That doesn't benefit us.
MoMZine: How much of this is rooted in your
experience with A&M Records, or would that be an
oversimplification?
RYAN: I don't think that it
would be an oversimplification. I think that with where I was raised, the
working-class unemployment I was raised in, my parents worked very hard and we
had a very nice row home outside of Philadelphia. When I got older they saved
money to send me to a private high school because the public school that was
available, it wasn't about education, it may as well have been some sort of
center for troubled teens. So my parents worked very hard. The point is that I
never felt immune to economic struggle. I saw how hard my parents worked. When
I was signed I was young, I certainly had my share of arrogance, I also had my
share of fear, and my share of existentialism. Not to make it into more that it
was but I had a great deal of conflict and a great deal of guilt about the fact
that my first record cost $300,000 to make and I knew what my folks were
making. I knew what the relationship was. And for some reason, at the time I
just thought, "Well, it's an economy just like any other and these people
have to make a living just like anybody else does, and I guess that's just the
way it spreads out." So in some strange way I felt like, the way I
justified it was, "I'm doing my part."
What amazed me about my experience with A&M was that I
never felt betrayed because I lost my contract and would never want to whine
about those things. But I think on some level I felt betrayed by my ambition
and my dream, which I think is understandable, but not unique to an artist. I
think that's a common experience whenever you go into anything, you take some
hits, you take some shots to the head, you know? But what really informed a lot
of where I was coming from -- I'll just make it broad -- was that it was
strictly business. There were things that happened, without getting specific,
there were loopholes in the contract so that they didn't have to follow through
on what their promises were, or that they followed through with the bare
minimum.

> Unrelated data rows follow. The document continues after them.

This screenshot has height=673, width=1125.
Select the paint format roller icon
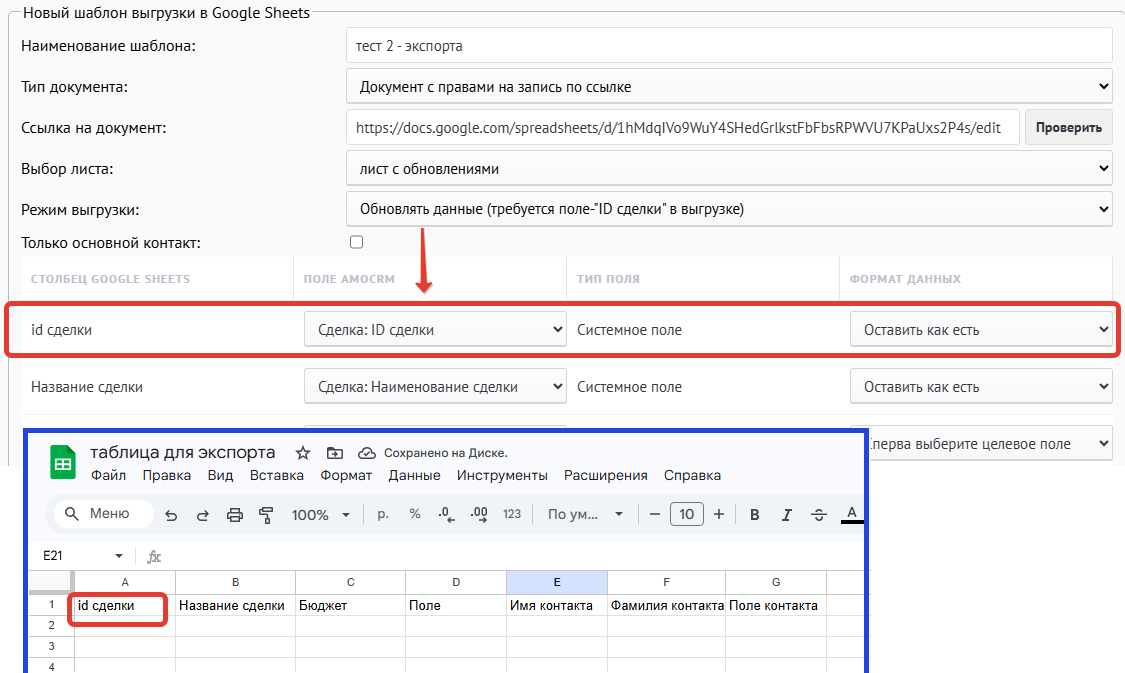(266, 514)
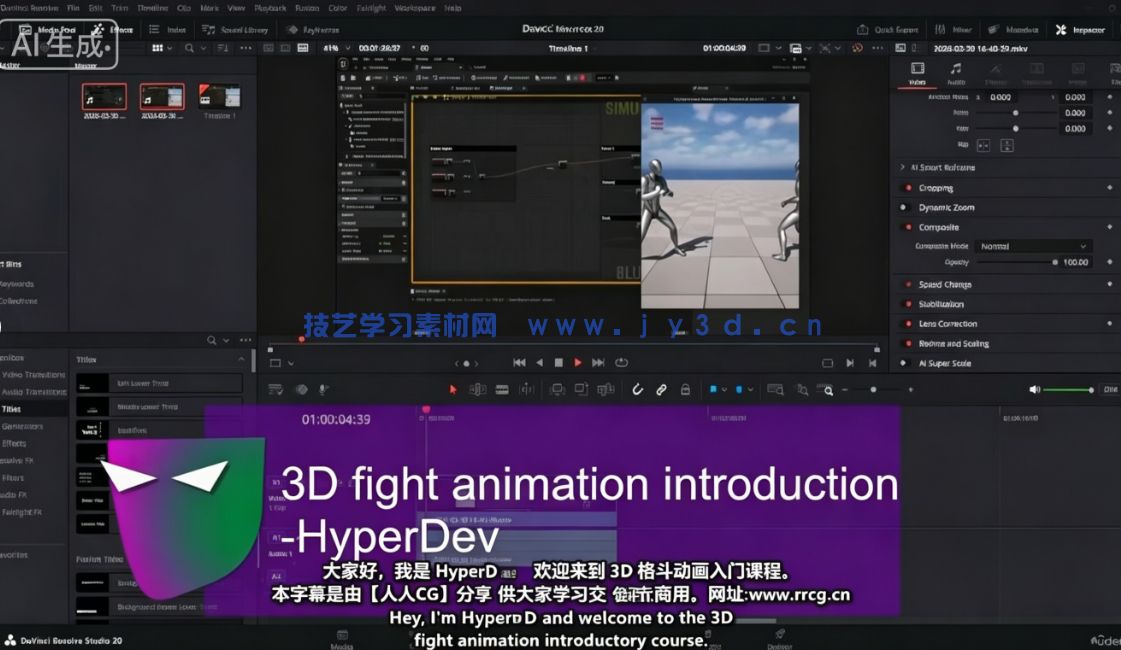The image size is (1121, 650).
Task: Open the Playback menu
Action: pyautogui.click(x=270, y=8)
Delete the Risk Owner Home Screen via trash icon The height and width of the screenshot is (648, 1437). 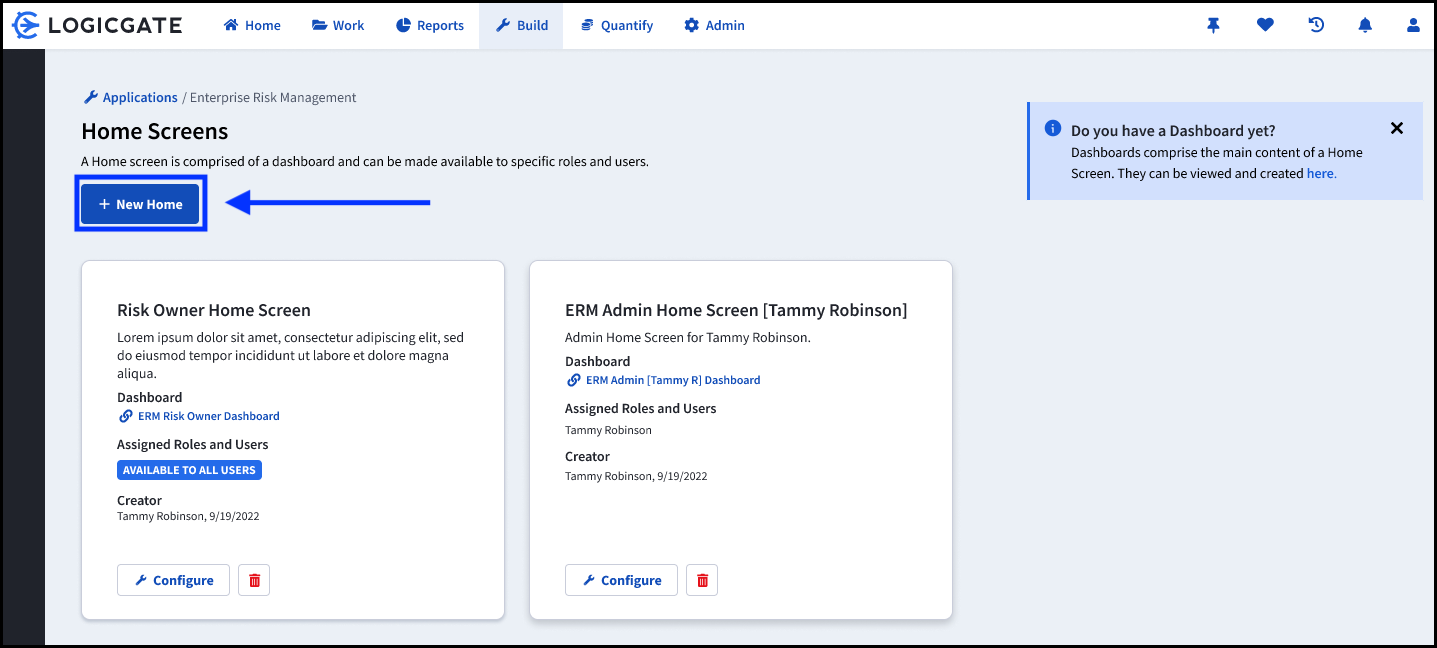coord(253,579)
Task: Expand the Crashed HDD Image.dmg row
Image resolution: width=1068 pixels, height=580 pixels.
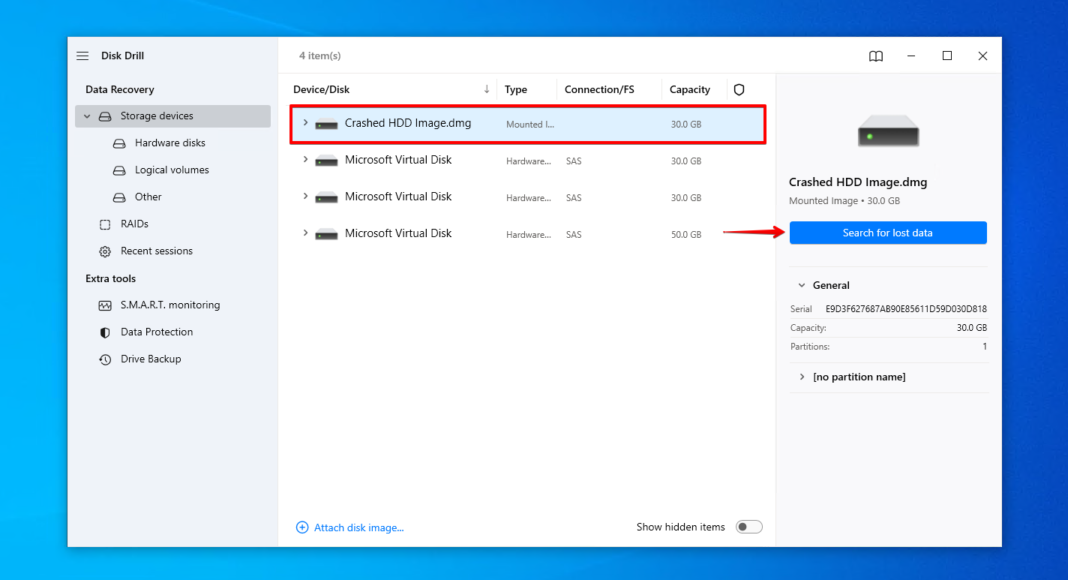Action: point(305,122)
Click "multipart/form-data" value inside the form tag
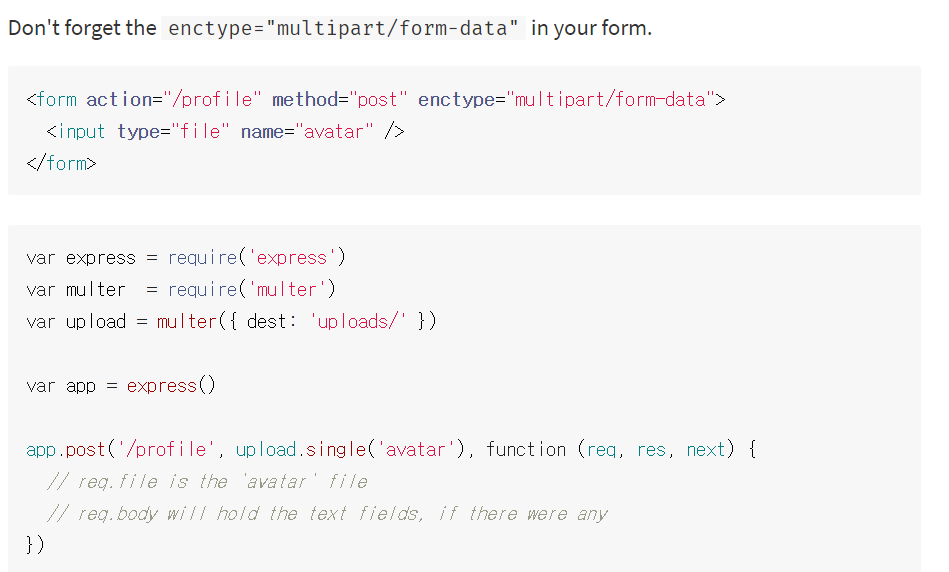The height and width of the screenshot is (572, 949). (x=610, y=99)
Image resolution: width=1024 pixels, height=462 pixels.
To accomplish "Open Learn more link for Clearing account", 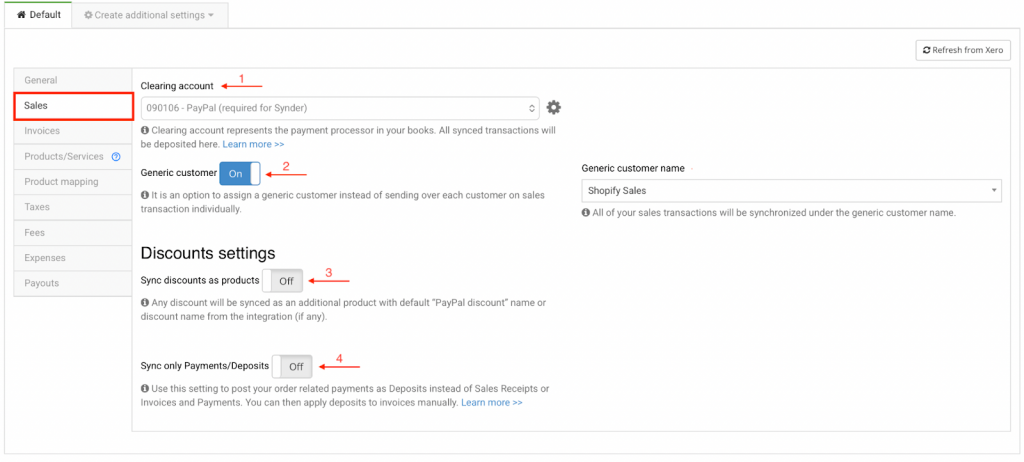I will [253, 145].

But -- and this can come off as completely wrong, I'm aware of this --
I went for what was a good living and the feeling that you were making a living
from the work that you were doing, which I took a great amount of pride in, to
making $8000 the next year, because it benefited them to find a way to not make
it right. There was no concern whether I had kids or a mortgage. No concern. I
was completely disposable. Now, oddly enough, I'm watching my dad at the very
same time going through it with Scott Paper, which merged with Kimberly-Clark.
It was uncanny. Art, if anything, is riskier than working at a plant. So I'm
not saying that every artist deserves to make a living. Some people are barking
up the wrong tree. Of course I want to believe that I'm not. But there was a
strange continuity with what I saw my father going through and in some ways
just as sinister.
MoMZine: One of the good things about A&M,
on your second album you found a sound, which I believe you have returned to
here.
MoMZine: And the new record's a
continuation?
RYAN: Yeah. I grew up loving
polar music, polar as in the farthest points, for the Clash and Bob Dylan to
Roxy Music and the Blue Nile, and the Replacements. So to me, the challenge has
always been to find that space that was honoring it and not stealing from it so
that it wasn't schizophrenic. And it is a challenge. I think I came out with
the ability to write but I'm not Neil Young, I don't have a voice unlike any
other. So I know that there's some challenges there for me. I always feel like
I just missed. Always. You always feel like it could have been better, it could
have been closer. I understand what I'm drawing from but it's only out of
honoring something that is emotionally meaningful to me. I'm not a thief.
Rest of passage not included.